I found his candid recollections of the pains of the closet and guilt towards his wife compelling (as in Coming Out Twice), along with the candid recollections of growing up rich and making it through the vituperative fag-baiting campaign against his nomination to be ambassador.[2]with the support of only 58 senators, he was eventually a recess appointment, a disappointment in that he wanted to be the first openly gay ambassador nominee confirmed by the Senate. The parts about his life between Chicago and San Francisco seem more dutiful than enlightening.
Hormel was an early financial supporter of the STOPAIDS, the Shanti Project, and the San Francisco AIDS Foundation in San Francisco, as well as the primary donor to the LGBT San Francisco Library center that was named for him, a cofounder of the national Human Rights Campaign, etc. He wed Swarthmore alumnus Michael Nguyen in 2006.

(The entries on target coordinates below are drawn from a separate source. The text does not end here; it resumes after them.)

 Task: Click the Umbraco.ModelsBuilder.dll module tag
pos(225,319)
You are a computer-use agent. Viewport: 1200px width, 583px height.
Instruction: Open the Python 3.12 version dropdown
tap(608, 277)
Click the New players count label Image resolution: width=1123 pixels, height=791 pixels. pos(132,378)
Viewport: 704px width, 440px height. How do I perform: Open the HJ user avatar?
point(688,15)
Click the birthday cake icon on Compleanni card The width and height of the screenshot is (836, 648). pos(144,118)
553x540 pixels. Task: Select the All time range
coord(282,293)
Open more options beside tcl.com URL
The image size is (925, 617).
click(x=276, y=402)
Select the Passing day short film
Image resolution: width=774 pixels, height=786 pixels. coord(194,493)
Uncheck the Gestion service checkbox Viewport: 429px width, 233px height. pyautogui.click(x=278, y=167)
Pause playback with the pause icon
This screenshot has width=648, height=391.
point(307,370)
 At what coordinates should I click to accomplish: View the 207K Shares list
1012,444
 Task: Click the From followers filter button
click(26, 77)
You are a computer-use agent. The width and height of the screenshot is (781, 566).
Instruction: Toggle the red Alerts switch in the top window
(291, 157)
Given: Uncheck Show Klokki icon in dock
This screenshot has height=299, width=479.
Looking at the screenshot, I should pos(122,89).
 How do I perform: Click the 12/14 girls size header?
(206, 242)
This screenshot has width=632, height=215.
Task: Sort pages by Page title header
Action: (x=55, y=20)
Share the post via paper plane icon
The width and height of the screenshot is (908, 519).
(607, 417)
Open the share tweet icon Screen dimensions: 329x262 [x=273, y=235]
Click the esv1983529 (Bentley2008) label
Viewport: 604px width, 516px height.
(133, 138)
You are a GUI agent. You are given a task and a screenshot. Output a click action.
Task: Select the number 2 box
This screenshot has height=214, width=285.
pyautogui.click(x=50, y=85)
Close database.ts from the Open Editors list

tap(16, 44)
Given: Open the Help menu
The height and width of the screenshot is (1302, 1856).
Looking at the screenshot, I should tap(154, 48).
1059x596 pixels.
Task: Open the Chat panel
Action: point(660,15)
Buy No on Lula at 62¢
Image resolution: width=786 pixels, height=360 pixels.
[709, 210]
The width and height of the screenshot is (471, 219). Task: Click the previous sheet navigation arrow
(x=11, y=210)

Though I enjoyed the conversational style of the book (co-written by Erin Martin) and certainly believe its emotional truth (especially about the stress of the closet and the stress of being demonized by Christofascists), there were a few factual matters I noticed were wrong:
- He lived in the one state where, as of 1962, sodomy was no longer a crime
- The riot and police-car burning [The White Night Riots] were after the verdict in the Dan White case, not following his assassination(/coup) of Mayor George Moscone and Supervisor Harvey Milk
- Ronald Reagan condemned Proposition 6 (the/a Briggs Initiative) before the weekend before the 1978 election (he was one of the faces with statements on the flyers I distributed during the month before the election
- GRID was never the primary designation of AIDS and quickly disappeared (along with “gay cancer,” which was in wider and longer use).